Let’s face it, talking about personal finance can be a challenge in our world. As children many of us were not exposed to how money really works and how to manage it because our parents either didn’t teach us or they didn’t know themselves. This cycle continues to repeat itself as it has for many years now and it’s something that needs to be addressed.
Why is this topic so uncomfortable? Why is it so difficult to have a real conversation about money? The short answer is fear. Fear of looking stupid, fear of feeling socially awkward, fear of alienating friends or family, and so on. It’s a big hurdle to get over this level of socially engineered fear of the “money talk”. But we need to get over it. This is not an easy feat, but the mild discomfort early on will open up new possibilities in the money management part of your life.
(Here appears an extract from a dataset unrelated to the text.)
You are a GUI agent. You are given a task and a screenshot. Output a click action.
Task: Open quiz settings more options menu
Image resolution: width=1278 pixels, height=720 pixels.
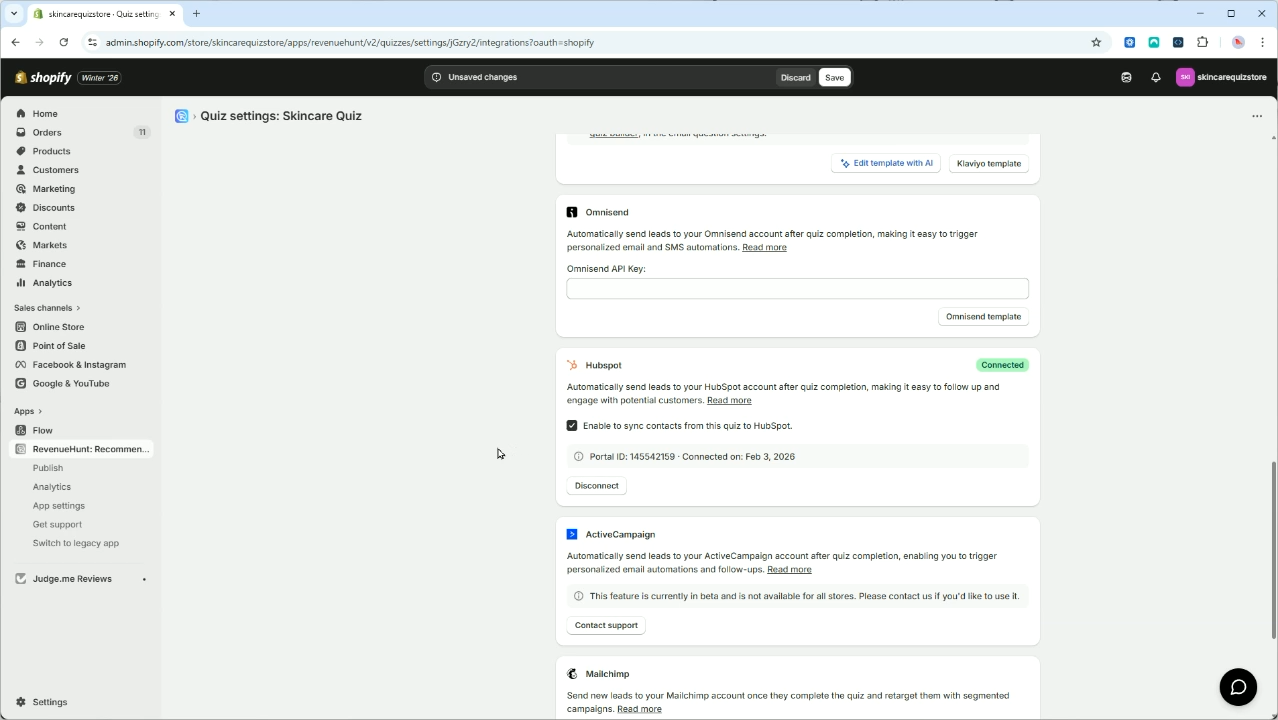coord(1257,116)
In addition to this general fear, there is a very deep-rooted feeling that somehow money is bad. Yes, this is crazy talk, but let’s get it out in the open. I’m not going to pretend to know what’s buried deep in your psyche, but take a minute to think about what money means to you. Think about how you see wealthy people being depicted in TV and movies. How many of them look like the hard working, tax paying, charity supporting people we know in our real lives? Few, if any. The typical stereotype is one of a greedy Wall Street tycoon, and this has had an impact on the way many of us think about money.
The simple, but not easy, solution is that we need to change the way we think about money and what it represents. It’s not overly complex or scary and, despite what some recent political followers would have you believe, money is not “the root of all evil”. In fact, money is just a certificate of the value you have delivered to another human being. If you did not steal the dollar in your hand, you earned it in some way. If you happen to have more than me, then you have likely served more people and/or delivered a greater value. Conquering our fear and re-thinking what wealth represents will lead to more open discussion and a more direct path to the wealth we desire.
The point is not to get everyone to wear a big necklace with their net worth for all to see, it’s to ensure we are all comfortable talking about money when the time is right. With our loved ones and our advisors, in particular.